Bagian 14
Samingun menyusul rebah di lincak bambu itu. Suaranya menderit sakit. Raungan kemiskinan yang akut. Miskin sebagai konsekuensi profesinya sebagai penjudi. Terakhir ia kalah bertaruh pemilihan Lurah Sindang Sari. Ia memeluk istrinya dengan mesra.
"Bau sapi, Kangmas."
"Bercinta, kita?"
"Enggak ah. Kangmas, bau sapi begitu."
Samingun tidak mengindahkan penolakan istrinya, ia tetap mencumbu istrinya dengan dengus yang mirip sapi jantan. Sebentar saja istrinya sudah berhasil ia lucuti gaun tidurnya. Tubuh istrinya yang sudah seperti bayi itu ia sergap dengan hikmat. Lenguh manja istrinya sekarat, seperti bunyi derit lincak bambu itu. Pada puncak ritual mengadu kelamin itu Samingun ingin menghunjamkan belatinya sampai ke dasar kelamin istrinya. Ketika Samingun melolong panjang sambil menekan bokongnya, lincak bambu itu ambruk. Brrrrrrrk! Keduanya terjerembab di tanah, kolong lincak itu.
"Sial!" pekik Samingun.
"Kangmas sudah mucrat to?"
"Bareng lincak ambruk tadi, sayang."
"Hihihi...." mereka menertawakan kemiskinan yang akut itu.

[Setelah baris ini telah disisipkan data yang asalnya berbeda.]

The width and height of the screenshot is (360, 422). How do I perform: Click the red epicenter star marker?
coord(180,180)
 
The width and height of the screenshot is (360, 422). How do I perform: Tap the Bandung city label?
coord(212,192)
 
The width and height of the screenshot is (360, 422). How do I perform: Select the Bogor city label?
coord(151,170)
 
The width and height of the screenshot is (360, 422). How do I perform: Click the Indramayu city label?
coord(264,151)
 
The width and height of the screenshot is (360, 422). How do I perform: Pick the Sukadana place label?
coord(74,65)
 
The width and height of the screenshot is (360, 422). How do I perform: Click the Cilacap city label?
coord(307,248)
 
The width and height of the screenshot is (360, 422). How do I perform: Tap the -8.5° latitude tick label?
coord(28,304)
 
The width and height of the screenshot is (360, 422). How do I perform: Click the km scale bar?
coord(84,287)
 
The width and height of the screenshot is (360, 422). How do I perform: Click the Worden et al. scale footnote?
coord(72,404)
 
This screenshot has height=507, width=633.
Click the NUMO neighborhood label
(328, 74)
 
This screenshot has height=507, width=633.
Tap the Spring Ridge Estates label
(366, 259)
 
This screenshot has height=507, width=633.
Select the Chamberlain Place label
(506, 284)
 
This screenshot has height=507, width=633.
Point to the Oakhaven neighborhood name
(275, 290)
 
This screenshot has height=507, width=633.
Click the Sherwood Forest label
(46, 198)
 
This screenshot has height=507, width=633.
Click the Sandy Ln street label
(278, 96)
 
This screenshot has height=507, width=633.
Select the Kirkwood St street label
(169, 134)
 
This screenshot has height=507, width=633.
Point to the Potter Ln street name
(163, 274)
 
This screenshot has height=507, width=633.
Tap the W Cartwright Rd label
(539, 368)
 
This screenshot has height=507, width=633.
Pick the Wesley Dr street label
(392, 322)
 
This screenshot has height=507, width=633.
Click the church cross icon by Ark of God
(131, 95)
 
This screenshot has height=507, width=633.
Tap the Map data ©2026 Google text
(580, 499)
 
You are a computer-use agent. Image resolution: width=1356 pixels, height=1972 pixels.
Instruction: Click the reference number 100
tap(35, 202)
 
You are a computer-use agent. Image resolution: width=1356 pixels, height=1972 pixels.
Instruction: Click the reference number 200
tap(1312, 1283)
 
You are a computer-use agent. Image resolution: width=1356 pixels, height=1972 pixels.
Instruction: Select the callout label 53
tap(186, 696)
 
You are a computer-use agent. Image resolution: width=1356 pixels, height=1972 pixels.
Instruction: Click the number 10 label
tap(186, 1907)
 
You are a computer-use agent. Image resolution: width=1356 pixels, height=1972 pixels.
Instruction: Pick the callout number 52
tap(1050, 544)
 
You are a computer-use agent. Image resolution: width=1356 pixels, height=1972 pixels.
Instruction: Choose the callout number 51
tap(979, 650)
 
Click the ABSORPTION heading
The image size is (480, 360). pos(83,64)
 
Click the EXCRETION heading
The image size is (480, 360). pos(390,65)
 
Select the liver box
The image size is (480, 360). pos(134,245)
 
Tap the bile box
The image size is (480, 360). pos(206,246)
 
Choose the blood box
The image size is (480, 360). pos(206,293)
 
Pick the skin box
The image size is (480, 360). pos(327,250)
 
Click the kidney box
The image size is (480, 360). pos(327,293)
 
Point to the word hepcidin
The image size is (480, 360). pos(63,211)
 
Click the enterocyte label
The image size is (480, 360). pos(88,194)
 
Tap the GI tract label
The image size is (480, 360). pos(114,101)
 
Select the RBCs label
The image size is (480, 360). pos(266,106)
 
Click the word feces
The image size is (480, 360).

Esoknya setelah keduanya mandi junub, mereka bertemu di meja makan juga dari bambu. Bambu yang sudah kurapan, jamuran, dan lapuk.
"Mak, ini uang belanja."
"Dapat dari mana, Kangmas?"
"Kerja semalam."
"Maling sapi sama Tumin?"
"Iya, sayang."
"Jangan kamu nafkahi aku dari uang merampas hak orang, Kangmas."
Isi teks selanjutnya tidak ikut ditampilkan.